→ **Goals**:
[A] Translate this sentence from the headlamp bulb thread into Spanish: "Personally I like the Sylvania SilverStars."
[B] Write out the stretch of the headlamp bulb thread from "# Headlamp bulbs" through "(Jul 22, 2008)", swapping "yellowish" for "dim".

# Headlamp bulbs need to be ralaced



## iwant2buyaGTO (Dec 17, 2009)

I was looking in the manual for my Gto 04 A4 and was looking at the bulb replacements. High beam- H-9 and low beam H-11. My bulbs look kinda yellowish. I wanted to change them to a bright white/blueish color(just a tad tough of blue)Any suggestions?


----------



## jpalamar (Jul 22, 2008)

HID kits above 5000k start to have a blue tint to them. Personally I like the Sylvania SilverStars. They are on sale a PepBoys I think for like $35 a set.


----------



## iwant2buyaGTO (Dec 17, 2009)

Does anyone know what kind of lights are in the fog lights? its not mentioned in the manual.


----------



## iwant2buyaGTO (Dec 17, 2009)

i was thinking of buying these for my low beam headlights. I was just wondering if anyone has heard of this brand and if they'll work for my low beams.
http://cgi.ebay.com/ebaymotors/H11-...ptZMotorsQ5fCarQ5fTruckQ5fPartsQ5fAccessories


----------



## FastFrank (Jun 12, 2009)

iwant2buyaGTO said:


> i was thinking of buying these for my low beam headlights. I was just wondering if anyone has heard of this brand and if they'll work for my low beams.
> H11 GP Thunder 8500K Xenon/Plasma Quartz Ion Bulbs 55W : eBay Motors (item 380192700219 end time Jan-28-10 19:45:07 PST)


Yes, they will work. but I wouldn't waste the money on them. They are junk. Not to mention that they will cut the amount of light output, and your night time visibility will be reduced. You would do much better converting to HID than using blue bulbs.

I went with this set...

→ **Data shown**:
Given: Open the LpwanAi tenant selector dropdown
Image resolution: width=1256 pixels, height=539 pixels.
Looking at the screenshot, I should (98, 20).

→ **Worked answers**:
[A] Personalmente, me gustan los Sylvania SilverStars.

[B]
# Headlamp bulbs need to be ralaced



## iwant2buyaGTO (Dec 17, 2009)

I was looking in the manual for my Gto 04 A4 and was looking at the bulb replacements. High beam- H-9 and low beam H-11. My bulbs look kinda dim. I wanted to change them to a bright white/blueish color(just a tad tough of blue)Any suggestions?


----------



## jpalamar (Jul 22, 2008)